Ab urbe condita

Titus Livius (Livy)

Livy. History of Rome, Volumes 1-2. Roberts, Canon, Rev, translator. London, New York: J. M. Dent and Sons; E. P. Dutton and Co., 1912.

Here do I vow a temple to thee, “Jove the Stayer,” as a memorial for the generations to come that it is through thy present help that the City has been saved.”

Then, as though he had become aware that his prayer had been heard, he cried, “Back, Romans! Jupiter Optimus Maximus bids you stand and renew the battle.”

They stopped as though commanded by a voice from heaven-Romulus dashed up to the foremost line, just as Mettius Curtius had run down from the citadel in front of the Sabines and driven the Romans in headlong flight over the whole of the ground now occupied by the Forum. He was now not far from the gate of the Palatine, and was shouting: “We have conquered our faithless hosts, our cowardly foes; now they know that to carry off maidens is a very different thing from fighting with men.”

In the midst of these vaunts Romulus, with a compact body of valiant troops, charged down on him. Mettius happened to be on horseback, so he was the more easily driven back, the Romans followed in pursuit, and, inspired by the courage of their king, the rest of the Roman army routed the Sabines.

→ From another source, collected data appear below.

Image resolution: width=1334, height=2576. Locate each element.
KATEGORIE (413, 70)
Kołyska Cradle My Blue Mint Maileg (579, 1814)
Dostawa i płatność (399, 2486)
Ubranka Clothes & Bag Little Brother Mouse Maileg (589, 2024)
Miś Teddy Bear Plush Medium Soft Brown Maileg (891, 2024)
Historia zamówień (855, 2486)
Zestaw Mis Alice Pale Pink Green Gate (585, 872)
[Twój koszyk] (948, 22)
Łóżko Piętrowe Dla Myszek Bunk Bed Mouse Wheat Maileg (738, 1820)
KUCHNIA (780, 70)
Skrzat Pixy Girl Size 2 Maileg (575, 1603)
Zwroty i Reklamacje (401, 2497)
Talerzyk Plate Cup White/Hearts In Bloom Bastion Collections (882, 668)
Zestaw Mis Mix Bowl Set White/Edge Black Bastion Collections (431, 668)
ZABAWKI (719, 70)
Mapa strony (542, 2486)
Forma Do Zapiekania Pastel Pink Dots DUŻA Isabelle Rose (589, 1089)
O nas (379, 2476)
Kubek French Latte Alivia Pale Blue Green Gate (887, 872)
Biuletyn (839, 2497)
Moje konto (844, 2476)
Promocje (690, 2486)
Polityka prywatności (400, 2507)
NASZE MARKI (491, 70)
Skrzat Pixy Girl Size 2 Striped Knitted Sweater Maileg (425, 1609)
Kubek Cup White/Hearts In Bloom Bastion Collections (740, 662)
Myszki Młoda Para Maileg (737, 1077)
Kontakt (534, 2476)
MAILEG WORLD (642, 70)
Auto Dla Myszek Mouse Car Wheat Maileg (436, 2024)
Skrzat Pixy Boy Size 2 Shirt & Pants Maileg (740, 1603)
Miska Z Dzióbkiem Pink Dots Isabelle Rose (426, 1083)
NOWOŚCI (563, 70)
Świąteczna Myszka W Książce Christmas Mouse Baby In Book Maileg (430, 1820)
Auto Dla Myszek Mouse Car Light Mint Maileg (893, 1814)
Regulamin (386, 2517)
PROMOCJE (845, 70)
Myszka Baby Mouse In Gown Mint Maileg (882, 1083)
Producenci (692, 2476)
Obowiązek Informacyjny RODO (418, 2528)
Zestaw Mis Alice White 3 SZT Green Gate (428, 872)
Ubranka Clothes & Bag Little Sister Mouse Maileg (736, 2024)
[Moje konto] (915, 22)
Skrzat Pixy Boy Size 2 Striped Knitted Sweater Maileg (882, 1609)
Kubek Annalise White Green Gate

Mettius, unable to control his horse, maddened by the noise of his pursuers, plunged into a morass. The danger of their general drew off the attention of the Sabines for a moment from the battle; they called out and made signals to encourage him, so, animated to fresh efforts, he succeeded in extricating himself. Thereupon the Romans and Sabines renewed the fighting in the middle of the valley, but the fortune of Rome was in the ascendant.

Then[*](Peace and Union with the Sabines.) it was that the Sabine women, whose wrongs had led to the war, throwing off all womanish fears in their distress, went boldly into the midst of the flying missiles with dishevelled hair and rent garments.

Running across the space between the two armies they tried to stop any further fighting and calm the excited passions by appealing to their fathers in the one army and their husbands in the other not to bring upon themselves a curse by staining their hands with the blood of a father-in-law or a son-in-law, nor upon their posterity the taint of parricide.